The Whole World in Your


Among this week’s highlights in the international news was the loss in Australia of a tiny capsule, less than a third of an inch long, that contained radioactive material.  Somewhere along a 900-mile journey, the cesium-137 capsule not only dislodged from the mechanism in which it was a functional part, but slipped out of the vehicle transporting that mechanism.   It was “on the lam” for more than two weeks, though the announced search lasted but one week and culminated in its radioactive signature being detected by a vehicle carrying a detector passing by at about seventy miles an hour on the road several yards from where it lay.  So much for that excitement.

You would ask, as nearly everybody seems to be asking, how do you lose a radioactive capsule?  How do you mount it so tenuously, and transport it so carelessly, that its little bundle of deadliness could wiggle loose, slip through the floor, and bounce off into the weeds?  I daresay someone will be designated guilty of surpassing negligence, but since this is not governed by US tort law, I have no idea how astronomically high the financial liability will be set.

For my part, I found it not hard to understand at all.  You see, I routinely distribute the Body and Blood, Soul and Divinity of Our Lord Jesus Christ to hundreds of people.  I say I do it “routinely,” and I confess I do put a great deal of stock in the routine to provide the necessary caution and care of the precious element I handle.  Not everybody, however, invests that same caution, and that same care, in their routines of receiving it.  

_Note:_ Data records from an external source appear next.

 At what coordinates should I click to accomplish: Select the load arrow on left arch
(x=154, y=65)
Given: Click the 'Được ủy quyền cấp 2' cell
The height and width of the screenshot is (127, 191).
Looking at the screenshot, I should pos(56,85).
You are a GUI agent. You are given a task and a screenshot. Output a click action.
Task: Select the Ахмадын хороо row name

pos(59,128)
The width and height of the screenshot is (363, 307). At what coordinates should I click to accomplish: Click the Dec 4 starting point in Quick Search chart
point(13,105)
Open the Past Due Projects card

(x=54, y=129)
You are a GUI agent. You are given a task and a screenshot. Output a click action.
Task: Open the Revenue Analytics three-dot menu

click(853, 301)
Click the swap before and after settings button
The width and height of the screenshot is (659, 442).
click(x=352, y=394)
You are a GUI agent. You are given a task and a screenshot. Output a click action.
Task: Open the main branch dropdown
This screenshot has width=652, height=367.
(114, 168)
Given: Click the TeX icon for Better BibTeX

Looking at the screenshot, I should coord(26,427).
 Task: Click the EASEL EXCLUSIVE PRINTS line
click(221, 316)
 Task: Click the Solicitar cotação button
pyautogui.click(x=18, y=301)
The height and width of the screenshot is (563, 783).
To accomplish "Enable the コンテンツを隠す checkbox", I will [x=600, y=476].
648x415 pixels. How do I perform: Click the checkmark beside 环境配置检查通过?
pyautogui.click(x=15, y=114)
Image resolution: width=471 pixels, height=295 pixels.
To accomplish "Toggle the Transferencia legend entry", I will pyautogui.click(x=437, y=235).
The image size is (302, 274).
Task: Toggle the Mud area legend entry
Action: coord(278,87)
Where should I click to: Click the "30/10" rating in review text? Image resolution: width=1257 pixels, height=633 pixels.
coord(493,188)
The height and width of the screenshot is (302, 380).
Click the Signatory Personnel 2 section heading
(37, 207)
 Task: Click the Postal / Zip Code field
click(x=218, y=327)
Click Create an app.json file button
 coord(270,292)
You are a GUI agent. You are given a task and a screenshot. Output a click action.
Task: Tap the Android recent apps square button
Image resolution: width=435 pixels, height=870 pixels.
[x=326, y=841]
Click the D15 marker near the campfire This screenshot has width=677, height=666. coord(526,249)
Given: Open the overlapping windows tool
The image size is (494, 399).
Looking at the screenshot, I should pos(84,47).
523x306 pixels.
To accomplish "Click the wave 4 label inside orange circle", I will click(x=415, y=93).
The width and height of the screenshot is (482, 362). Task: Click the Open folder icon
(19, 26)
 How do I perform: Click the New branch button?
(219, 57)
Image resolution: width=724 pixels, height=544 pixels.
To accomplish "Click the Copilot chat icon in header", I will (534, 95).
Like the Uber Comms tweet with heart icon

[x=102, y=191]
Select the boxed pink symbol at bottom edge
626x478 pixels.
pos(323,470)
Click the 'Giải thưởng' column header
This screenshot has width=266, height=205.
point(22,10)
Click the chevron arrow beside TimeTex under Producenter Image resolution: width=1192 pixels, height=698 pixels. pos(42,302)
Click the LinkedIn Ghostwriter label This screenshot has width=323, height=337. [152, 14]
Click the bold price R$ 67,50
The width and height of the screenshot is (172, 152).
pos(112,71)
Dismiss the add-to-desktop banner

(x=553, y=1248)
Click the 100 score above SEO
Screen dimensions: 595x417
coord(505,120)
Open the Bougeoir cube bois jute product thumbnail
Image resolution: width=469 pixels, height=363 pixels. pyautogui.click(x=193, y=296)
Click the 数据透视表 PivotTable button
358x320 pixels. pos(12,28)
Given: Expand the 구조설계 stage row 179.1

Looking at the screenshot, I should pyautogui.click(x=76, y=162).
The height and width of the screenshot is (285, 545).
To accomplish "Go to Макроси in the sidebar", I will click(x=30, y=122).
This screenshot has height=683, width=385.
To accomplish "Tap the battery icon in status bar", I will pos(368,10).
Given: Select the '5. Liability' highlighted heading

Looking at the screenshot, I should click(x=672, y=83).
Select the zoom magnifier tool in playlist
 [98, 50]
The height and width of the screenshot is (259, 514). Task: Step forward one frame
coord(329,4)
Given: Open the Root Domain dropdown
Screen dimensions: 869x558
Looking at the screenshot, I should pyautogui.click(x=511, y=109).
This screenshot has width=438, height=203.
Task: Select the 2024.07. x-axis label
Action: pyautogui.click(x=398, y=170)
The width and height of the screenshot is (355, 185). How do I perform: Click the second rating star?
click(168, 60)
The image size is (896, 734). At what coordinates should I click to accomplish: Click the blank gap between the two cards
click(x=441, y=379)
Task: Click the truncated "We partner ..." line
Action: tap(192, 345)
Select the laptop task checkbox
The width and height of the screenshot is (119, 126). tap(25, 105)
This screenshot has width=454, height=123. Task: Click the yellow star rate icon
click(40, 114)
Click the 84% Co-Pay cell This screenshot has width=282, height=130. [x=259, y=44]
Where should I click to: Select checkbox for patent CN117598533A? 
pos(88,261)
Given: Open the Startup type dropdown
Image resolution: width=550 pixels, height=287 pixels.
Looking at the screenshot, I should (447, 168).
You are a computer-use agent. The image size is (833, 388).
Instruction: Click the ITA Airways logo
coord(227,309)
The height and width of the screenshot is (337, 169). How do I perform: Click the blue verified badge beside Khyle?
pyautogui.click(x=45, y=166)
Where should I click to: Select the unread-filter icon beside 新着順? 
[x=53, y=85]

Yes, there are (plural) routineS of receiving, and while each communicant may think he is doing the exact same thing in the exact same way every time, let me assure you, almost no two communicants present themselves in the same way to receive.  The altar servers who accompany the priests with the paten in the distribution can attest to the exciting and sometimes exhausting challenge of “reading” the signals presented by each communicant and successfully delivering the Lord to the communicant.

Since the pandemic, when we began distributing communion at the communion table around the sanctuary, it has been manifest that there are many advantages to this practice, not least of which is the hygienic benefit.  When the communicants are simply holding still, that is an enormous help to avoiding unwanted contact.  Many have rediscovered the ease and naturalness of receiving on the tongue while kneeling, which in addition to reverence also increases accuracy.

As it has been since the late nineteen-seventies or so, there is also the permission to receive on the hand, which also goes much better when the communicant is not moving.  There is a greater chance of unwanted contact when the hand receives the host.  The variety of shapes and sizes of the human hand is simply astonishing, let me assure you.  Add to that some hands that are not level, or are not open, and you begin to see the challenge.  Let a hand shake, slide, or shudder, grab, snatch, or clutch; let it close like a mousetrap or move away the minute the host makes contact, and that where it gets truly difficult and even dangerous.   The sacred host can roll or slide away, get knocked loose, break, or even shatter.  This is no way to receive Our Lord -- though admittedly He is not unaccustomed to it.

I used to suggest to people that receiving Holy Communion on the hand should involve the same level of effort and attention that would apply if someone were handing you your great-grandmother’s diamond engagement ring.  On a moving train.   While standing on the platform between cars.

Now I have a new comparison: a 5x8mm capsule containing cesium-137.  However, this little item entrusted to your care is worth all of your attention and every bit of caution you can muster not because it can bring illness or even death to many, but because it brings grace and even life to you.